PSA Groupe belicht CMP- en e-CMP-platform
Zeven EV's en acht plug-ins in 2021
Samen met zijn Chinese partner Dongfeng heeft het Franse Groupe PSA een nieuwe modulaire basis ontwikkeld, die het concern voor auto's tot het C-segment gaat toepassen. Waar het EMP2-platform voor modellen vanaf het formaat Peugeot 308 toegepast blijft worden, is de Frans-Chinese coproductie bedoeld voor auto's als de reeds gepresenteerde DS3 Crossback en straks voor de nieuwe generaties van onder meer de Peugeot 208 en de Opel Corsa. Het (e-)CMP-platform en de EMP2-basis zijn de enige twee platforms die Groupe PSA in de toekomst wil gebruiken. De volledig elektrische variant van het CMP-platform heet e-CMP.

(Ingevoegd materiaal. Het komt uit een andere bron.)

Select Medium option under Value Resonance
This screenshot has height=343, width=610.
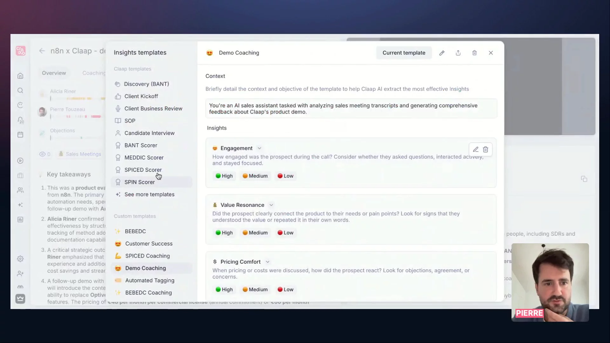255,233
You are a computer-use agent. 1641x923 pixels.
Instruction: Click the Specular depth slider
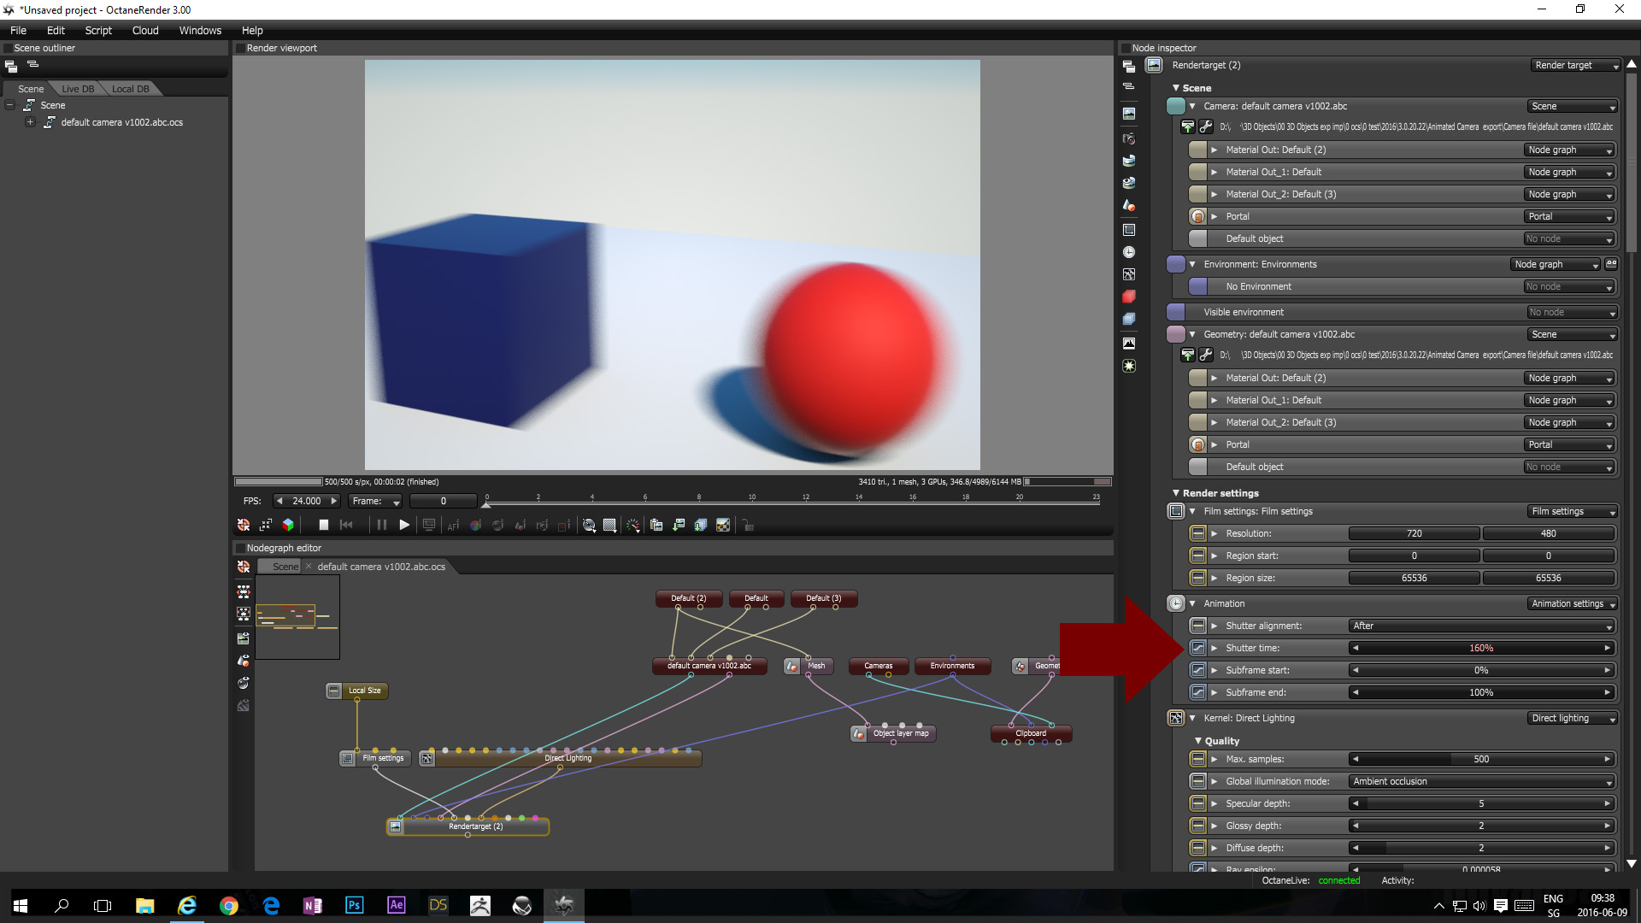(1480, 803)
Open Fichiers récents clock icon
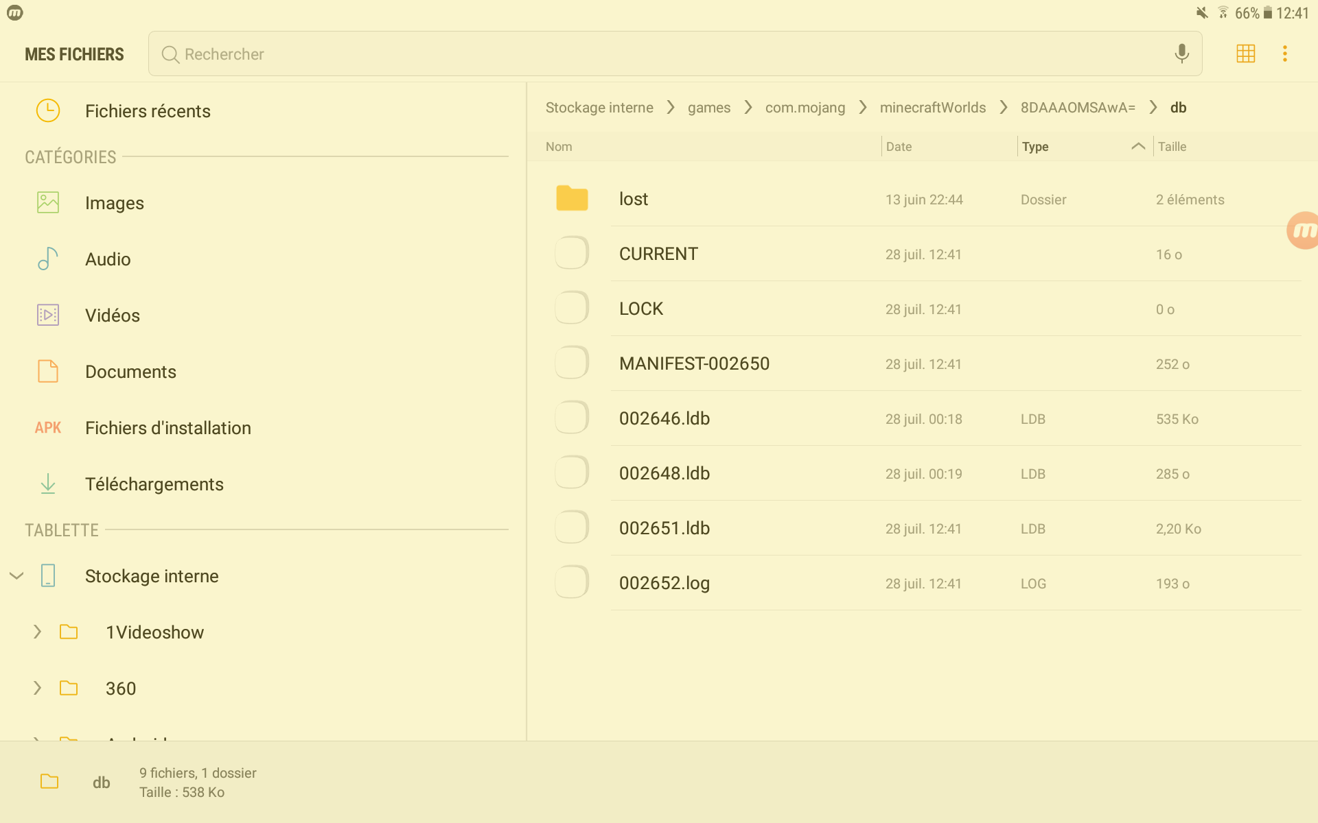This screenshot has width=1318, height=823. coord(48,110)
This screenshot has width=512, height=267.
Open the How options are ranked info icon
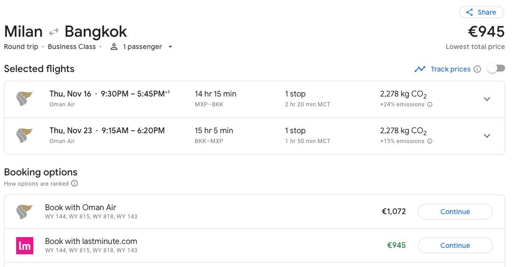pos(74,183)
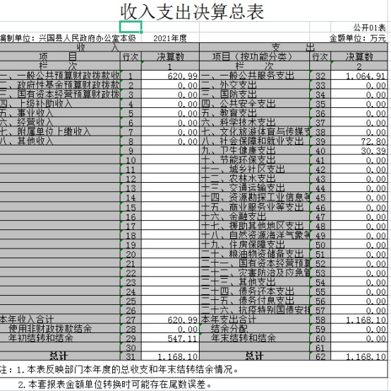
Task: Select the 本年收入合计 label cell
Action: click(x=60, y=319)
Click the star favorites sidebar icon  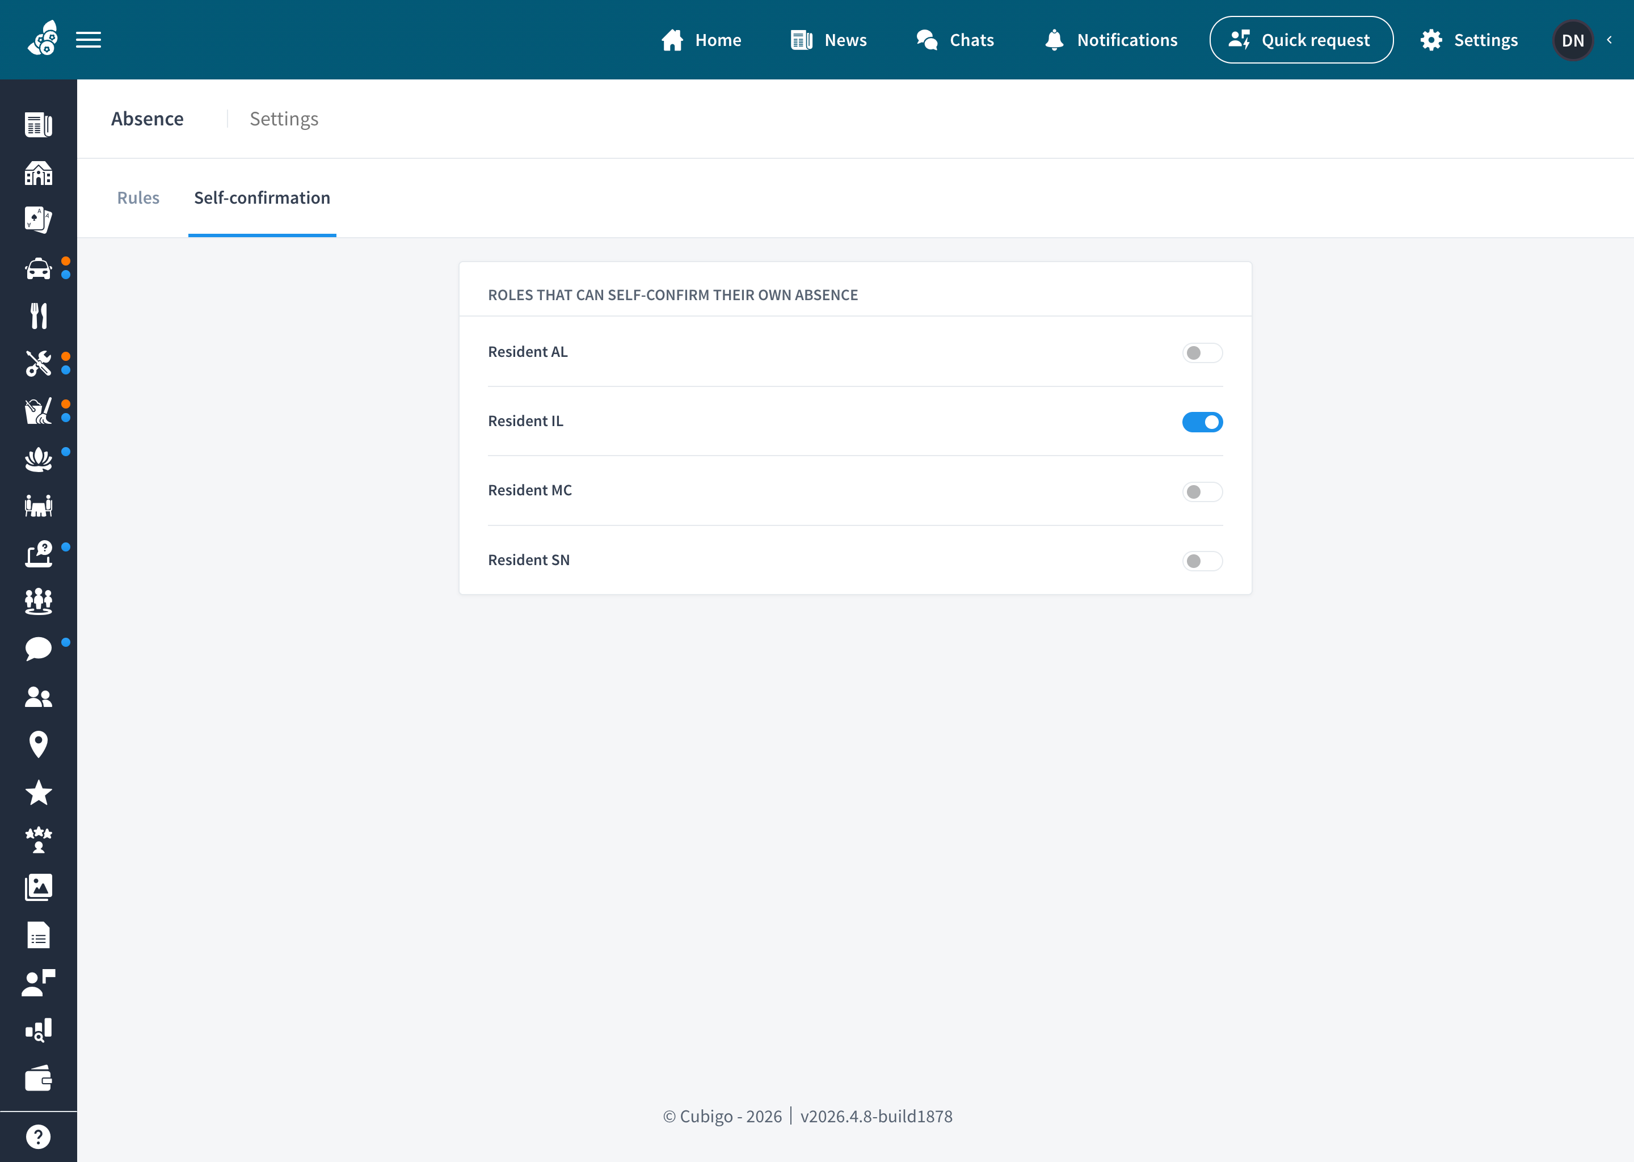coord(38,793)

Volgens Groupe PSA zijn zowel de EMP2-basis als het CMP-platform in hoge mate geschikt voor elektrificatie. Verwacht dus zowel (plug-in) hybriden als auto's met een benzine- of dieselmotor. Omstreeks 2021 moeten maar liefst zeven auto's van Groupe PSA op het e-CMP-platform staan. Zeven EV's dus. De DS 3 Crossback E-Tense is er daar één van en straks verschijnen ook elektrische versies van de nieuwe Peugeot 208 en de Opel Corsa. Alle EV's op het e-CMP-platform beschikken straks over een 136 pk sterke elektromotor en een 50 kWh tellend accupakket. De actieradius van al deze EV's zou op 300 tot 350 kilometer (WLTP) uit moeten komen.
Het PSA-portfolio zou tegen 2021 liefst acht plug-in hybrides moeten herbergen. De Peugeot 508 is reeds als plug-in gepresenteerd en ook van de DS 7 Crossback, Opel Grandland X en Citroën C5 Aircross verschijnen stekkervarianten. In 2025 moet het volledige modelaanbod geëlektrificeerd zijn.
CMP
Het CMP-platform is modulair en is dus in diverse formaten uit te voeren. Groupe PSA claimt auto's met twee verschillende spoorbreedtes en drie verschillende wielbases te kunnen ontwikkelen. Het concern stelt voorts op deze technische basis modellen specifiek voor markten als Zuid-Amerika en China te kunnen ontwikkelen. Ook het Chinese Dongfeng gaat het (e-)CMP-platform toepassen voor zijn modellen. PSA Groupe en Dongfeng hebben de ontwikkelingskosten van de nieuwe basis dan ook gedeeld.